Backgrounds:
Despite the latest progresses of early reperfusion, myocardial infarction (MI) remains a leading cause of chronic heart failure (CHF). Left ventricular (LV) assist device (VAD) mechanically unloads LV, thus myocardial oxygen consumption (MVO2). Theoretical analysis indicates that the partial VAD (p-VAD) where LV remains ejecting decreases preload (EDV) while increases afterload (ESV), thereby marginally decreases MVO2. In contrast, total LVAD (t-VAD) where LV no longer ejects, markedly decreases ESV as well as EDV, thus markedly reduces MVO2. We examined whether t-VAD in ischemia reperfusion (IR) could reduce the infarct size and prevent heart failure in the long term.
Methods:
First, in normal dogs, we examined the impact of p-VAD and t-VAD on MVO2 by Fick principle (coronary flow and arterial venous O2 difference).
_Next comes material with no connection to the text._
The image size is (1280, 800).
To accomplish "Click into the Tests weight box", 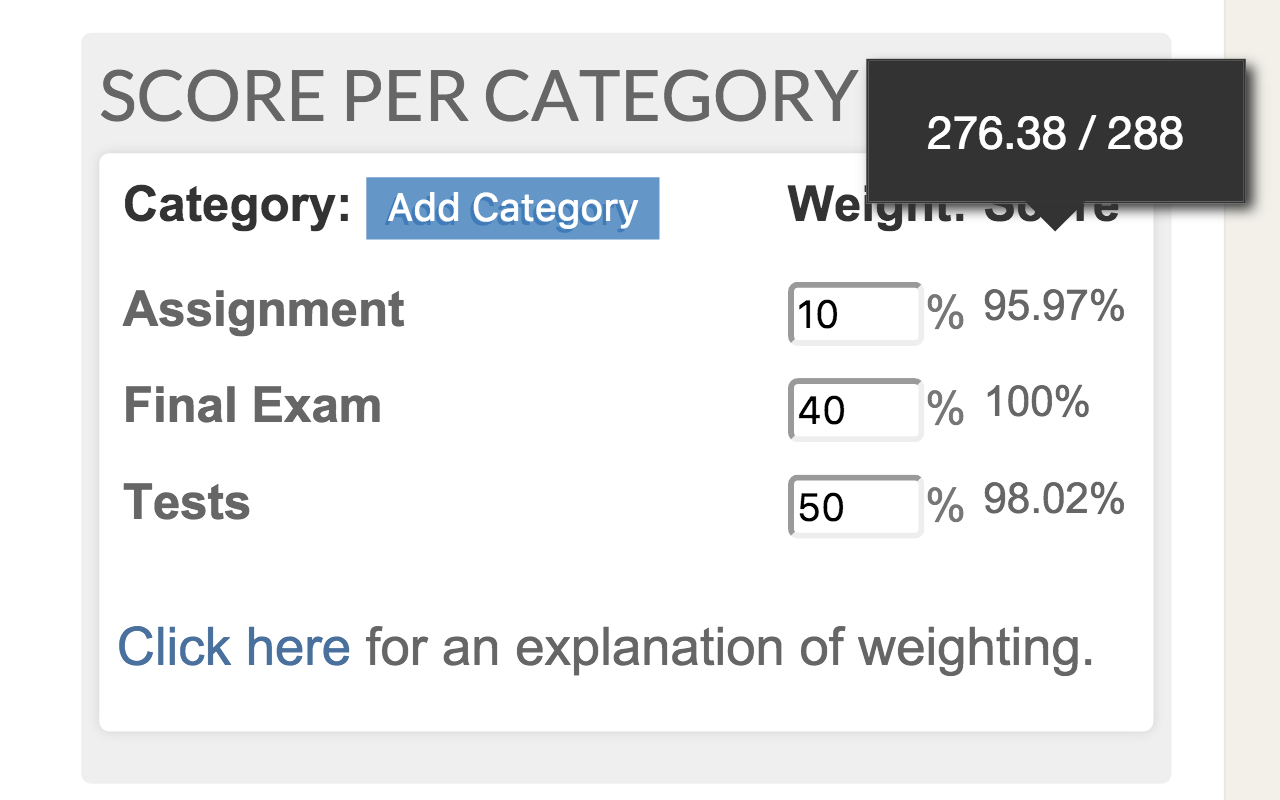I will (x=855, y=507).
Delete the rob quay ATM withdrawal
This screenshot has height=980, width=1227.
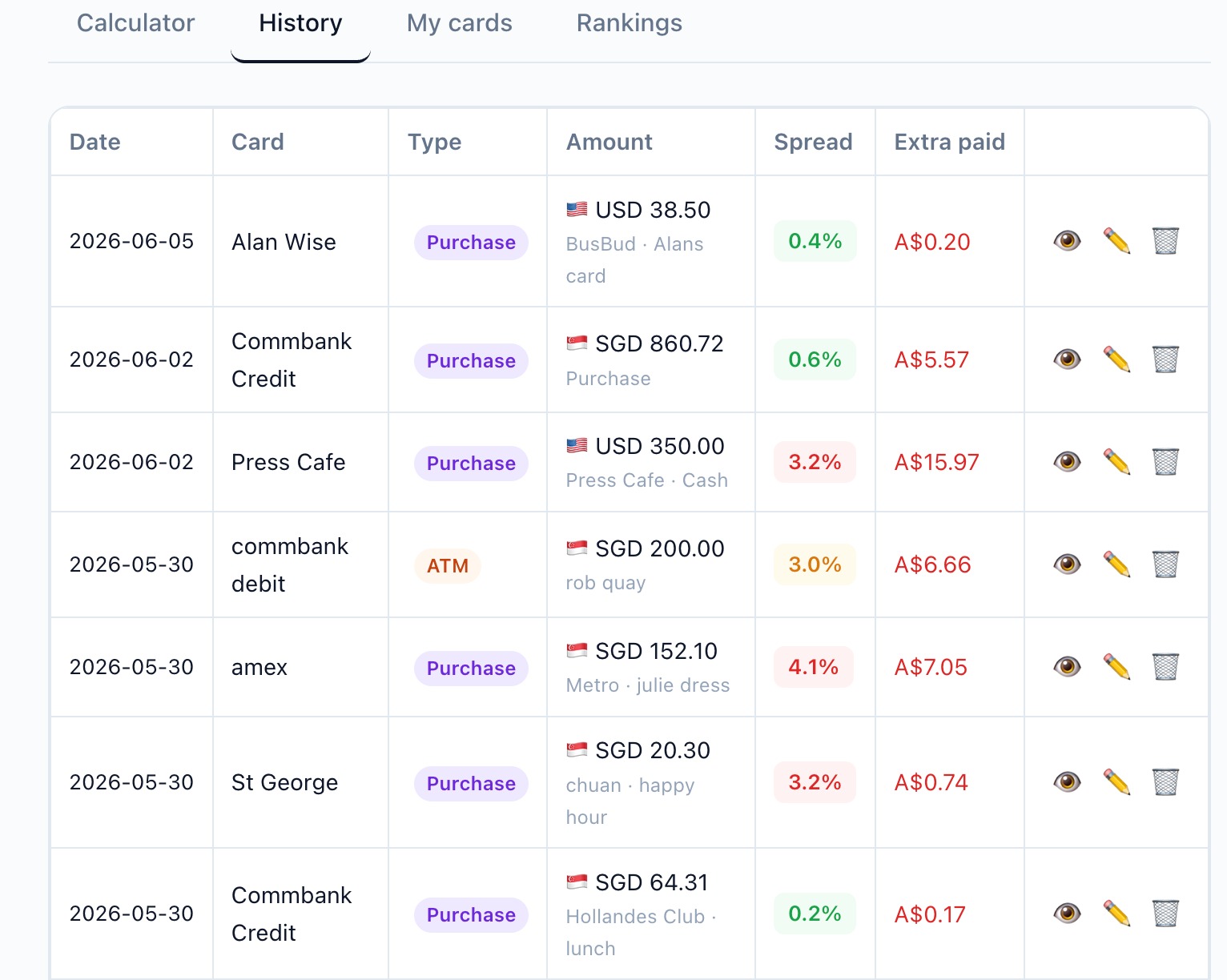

Second, we occluded the left anterior descending coronary artery for 3 hours and reperfused. We started transvascular LVAD (Impella®) from 1 hour after ischemia to 1 hour after reperfusion. We compared cardiac function, infarct size and hormones 1 month after ischemia among 3 groups, control group (IR, n=8), p-VAD (n=6), and t-VAD (n=6).
Results:
t-VAD markedly decreased MVO2 (p<0.05, Figure 1). 1 month after ischemia, t-VAD normalized LV end-systolic elastance (IR: 6.5±3.2, p-VAD: 9.7±1.3, t-VAD: 12.8±5.1 mmHg/ml, p<0.05) and reduced LV end-diastolic pressure (16.5±2.7, 6.4±2.9, 4.4±1.5 mmHg, p<0.05), and NT proBNP (3391±1364, 2084±348, 1632±228 pg/ml, p<0.05) indicating the successful prevention of heart failure. t-VAD markedly reduced the infarct size by more than 80% relative to IR (p<0.05, Figure 2) despite the fact that it started 1 hour after the onset of ischemia.
Conclusions:
Transvascular total left ventricular unloading for acute myocardial infarction strikingly reduces the MI size and prevents heart failure in the chronic phase. It might serve as a new therapeutic strategy in the management of patients with acute MI.